One way to cope with challenges of modern urban environment (increasing population, pollution, energy consumption, etc.) and to introduce city to a next century is by making it smart. Smart cites leverage the benefits gained from using modern technologies to improve life of citizens and city integration into natural and eco-friendly environment. Governance of the city may benefit of modern technologies by properly responding to incidents, reallocating resources based on new environment conditions or any unnatural issues like accidents or disasters. Cities are highly integrated with traffic infrastructure meaning networks of roads and vehicles them-self. Therefore, along with standard infrastructure facilities such as water supply or electricity, smart city development is highly dependent on development of traffic infrastructure i.e. roads and streets because they are potential location of sensors and data transfer paths. Also, road infrastructure is used by modern vehicles that are becoming increasingly smart and heavily equipped with sensors and actuators. These, already existing, vehicular functionalities can be further enhanced by making vehicles capable of gathering more general sensor data and also become data transfer points of such heterogeneous mobile sensor network. Combining stationary and mobile sensors and network technologies into agile, error prone, modern and powerful network can prove to be valuable data infrastructure of smart cities. However, such network faces it’s own challenges in which some points are stationary and some are mobile and there is constant need to determine best possible path for data transfer. What we want to achieve is constant presence of sensors in all parts of the city and their interconnection without heavy investment into stationary network infrastructure.

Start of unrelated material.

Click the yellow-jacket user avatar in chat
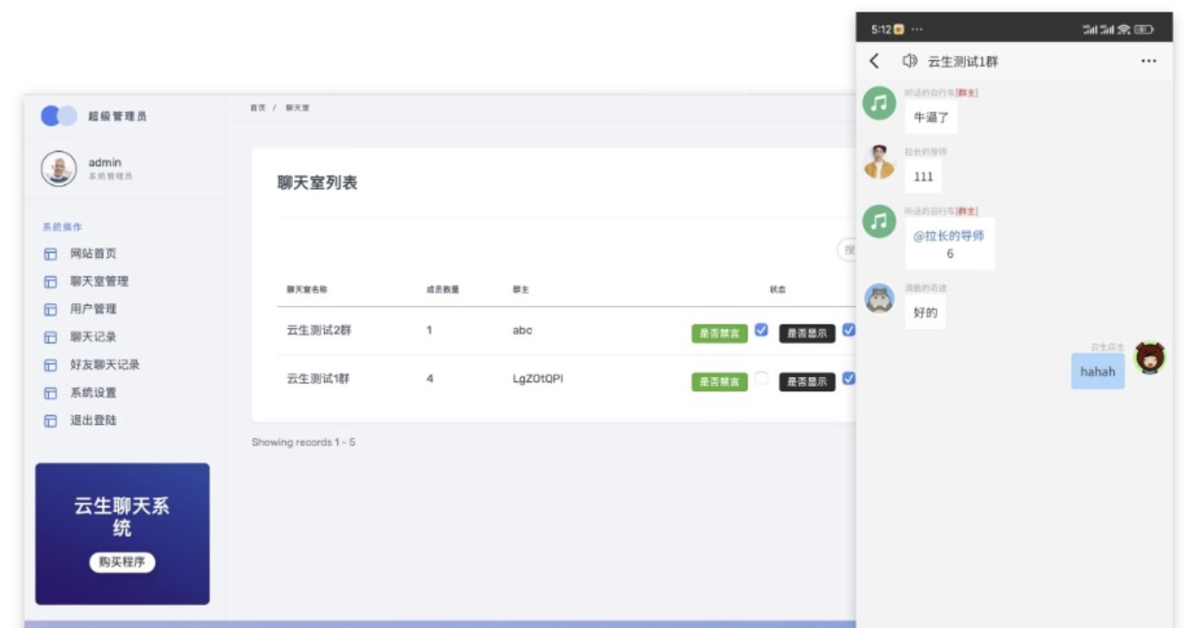The image size is (1203, 628). click(879, 162)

To achieve this we should use heterogeneous approach that will utilize all possible network access points and achieve dynamic interconnection of all possible smart devices and sensors. By such approach we can develop robust information nervous system capable of functioning in various circumstances.

2 Related Work

Next section reviews state of the art and some of the major research directions in modern vehicular sensor networks.

2.1 Smart Cities

In the future, cities will account for nearly 90 % of global population growth, 80 % of wealth creation, and 60 % of total energy consumption. Developing better strategies for the creation of new cities, is therefore, a global imperative [1]. Besides global world initiative, according to [2] EU has intensive strategy to increase Competitiveness and Innovation, promote development of Smart Cities and Future Internet. Important part of this strategy are smart cities. EU strategy related to smart cities is shown on Fig. 1 as a roadmap towards year 2020. EU Smart city strategy contains four main directions:

  • Building

  • Heating & Cooling

  • Electricity

  • Transport

Fig. 1.
figure 1

EU Smart cities roadmap [3]

A city is considered smart when investments in human and social capital align with development of traditional (transport) and modern (ICT) communication infrastructure to fuel sustainable economic growth and a high quality of life, with a wise management of natural resources, through participatory governance [4]. It is noticeable that beside utilizing technological development, making a city smart requires a lot of government agility and political will to change and adapt. Many initiatives and definitions of a Smart City recognize transportation as notable element that makes the backbone of Smart City infrastructure. Across Europe there are many attempts and examples of Smart Cities, Centre of Regional Science [5] has created the list of smart cities in Europe according to several criteria, top 10 cities on the list are:

  1. 1.

    Luxembourg (LU)

  2. 2.

    Aarhus (DK)

  3. 3.

    Turku (FI)

  4. 4.

    Aalborg (DK)

  5. 5.

    Odense (DK)

  6. 6.

    Tampere (FI)

  7. 7.

    Oulu (FI)

  8. 8.

    Eindhoven (NL)

  9. 9.

    Linz (AT)

  10. 10.

    Salzburg (AT)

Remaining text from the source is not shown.